Five ASC leaders spoke with Becker's ASC Review on what they think price transparency should look like in ASCs. 

Editor's Note: These responses were edited lightly for clarity. 

Question: What do you think price transparency should look like for ASCs?

Greg Schooler. COO of Cincinnati GI: Price transparency is really an integrated part of the intake process for our endoscopy center patients, not just a written policy. Our first priority is to make sure the patient is aware they will be receiving multiple charges for the services rendered. We integrate all our services into our billing statements so it is less confusing. Online payment is also available on our website. As an independent practice and endoscopy center, we are very cost competitive and always happy to share our fee structure with patients and give them a cost estimate. If a patient has hardship, we work out a payment agreement in advance so their care is not delayed due to payment status. 

R. Kemp Massengill, MD. Ophthalmologist in Palos Verdes Estates, Calif.: We definitely think all pricing for both ASCs and hospitals should be easily obtainable by anyone online. Some hospitals and some ASCs charge outrageous fees, and these should be published. This should be by law and not voluntary.
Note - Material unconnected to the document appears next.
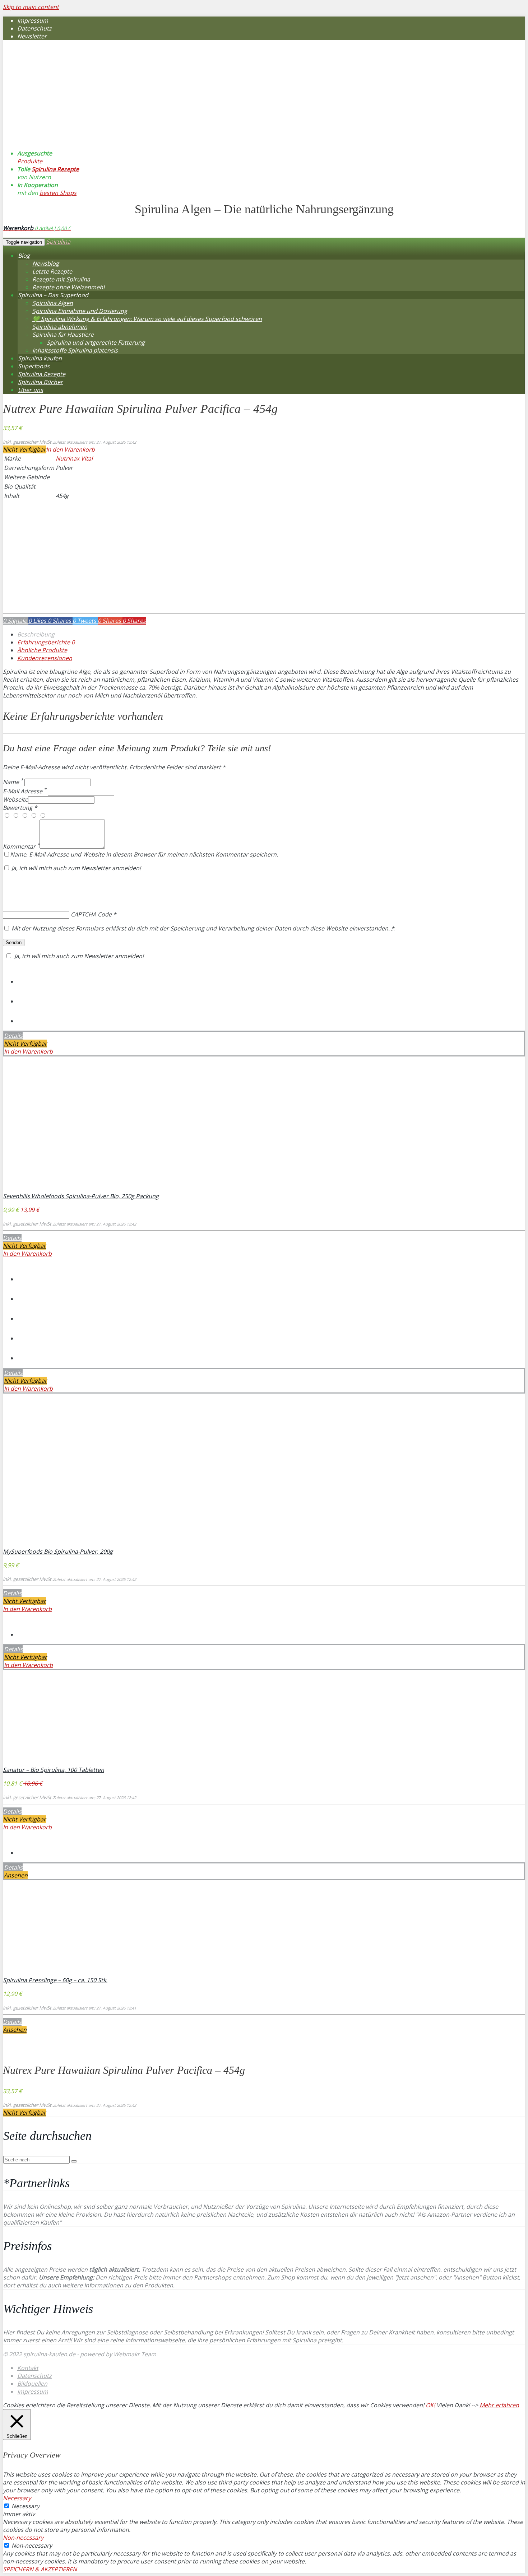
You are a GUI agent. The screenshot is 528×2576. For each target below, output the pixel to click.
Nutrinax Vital (74, 458)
Michael Patterson. CEO and President of Mississippi Valley Surgery Center & Endoscopy Center (Davenport, Iowa): I think the price transparency phenomenon is challenging for some segments because it can be very dependent on what the surgeon discovers once they begin the procedure. Some procedures are very predictable and, as such, we should be able to accurately project the cost to the patient and be able to share that with them prior to their surgery. Some procedures that have variability to what is needed during the surgery can make that more challenging. I believe every effort should be given to help patients understand their costs upfront. The complexity of payer contracts, coding, co-insurance, co-payments, etc., make it challenging. Our job as an industry should be to educate the patient, allow them to make decisions about their care and be there to support them after their surgery with any billing questions they might have. This can be resource and cost-intensive, so we need to find the balance between the two opportunities.

Monica White. Director of Revenue Cycle of The Surgical Clinic (Nashville, Tenn.): Price transparency should be a better focus for ASCs in general. We have financial counselors on the team that reach out to our patients prior to their surgery to discuss their benefits, explain what to expect from a billing perspective and include the three to four bills they will receive from the facility, provider, anesthesia and pathologist. They then set up payment plans and obtain deposits on the frontend. This improves a patient's experience as there is less surprise when any statements are received after his or her procedure.

Vishal Mehta, MD. President and Managing Partner of Fox Valley Orthopedics Ambulatory Surgery Center (Geneva, Ill.): I think we all need to be moving towards complete price transparency — with prices posted on the website for all to see. We are in the process of doing this currently. I am confident everyone will be there in the next few years.